-- start --

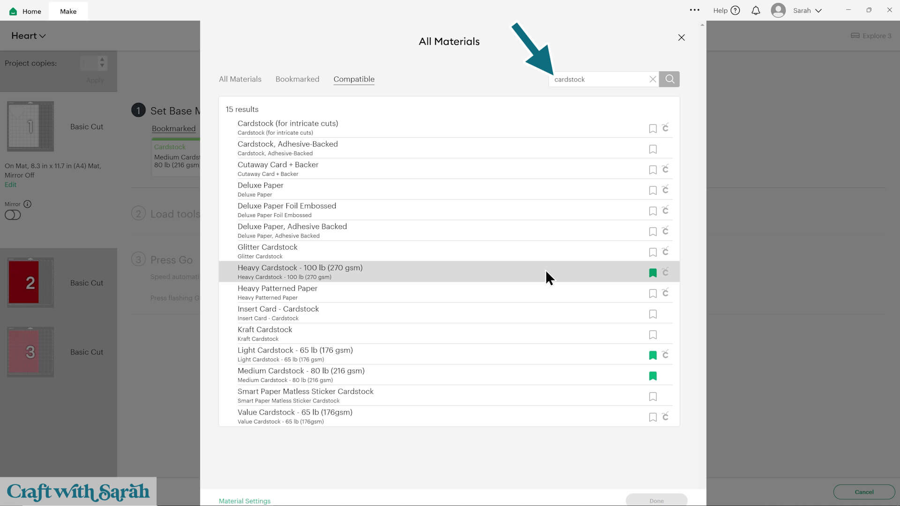Increase project copies with up arrow
900x506 pixels.
(x=102, y=60)
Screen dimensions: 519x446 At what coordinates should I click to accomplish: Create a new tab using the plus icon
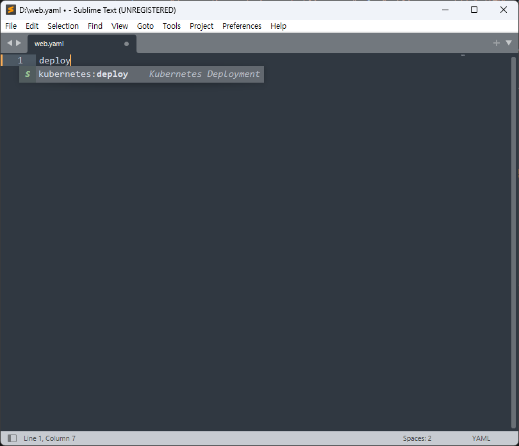pyautogui.click(x=496, y=43)
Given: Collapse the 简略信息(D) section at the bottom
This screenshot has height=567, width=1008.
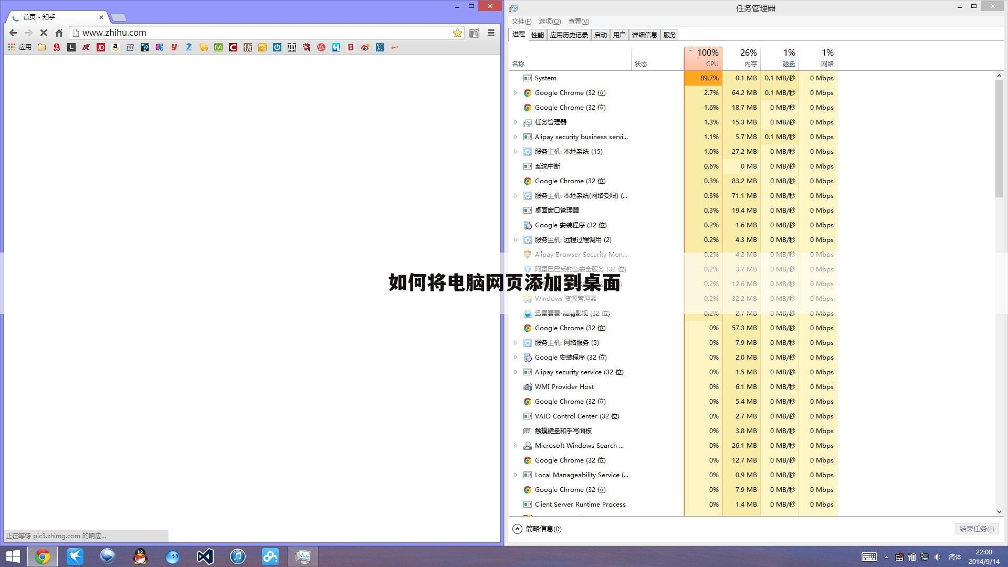Looking at the screenshot, I should [x=517, y=529].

-- end --

### [The task]
Turn every line of the items above into a numbered list. Skip any blank lines and leave the pictures out.

### [Result below]
1. Increase project copies with up arrow
2. 900x506 pixels.
3. (x=102, y=60)
4. Screen dimensions: 519x446 At what coordinates should I click to accomplish: Create a new tab using the plus icon
5. pyautogui.click(x=496, y=43)
6. Given: Collapse the 简略信息(D) section at the bottom
7. This screenshot has height=567, width=1008.
8. Looking at the screenshot, I should [x=517, y=529].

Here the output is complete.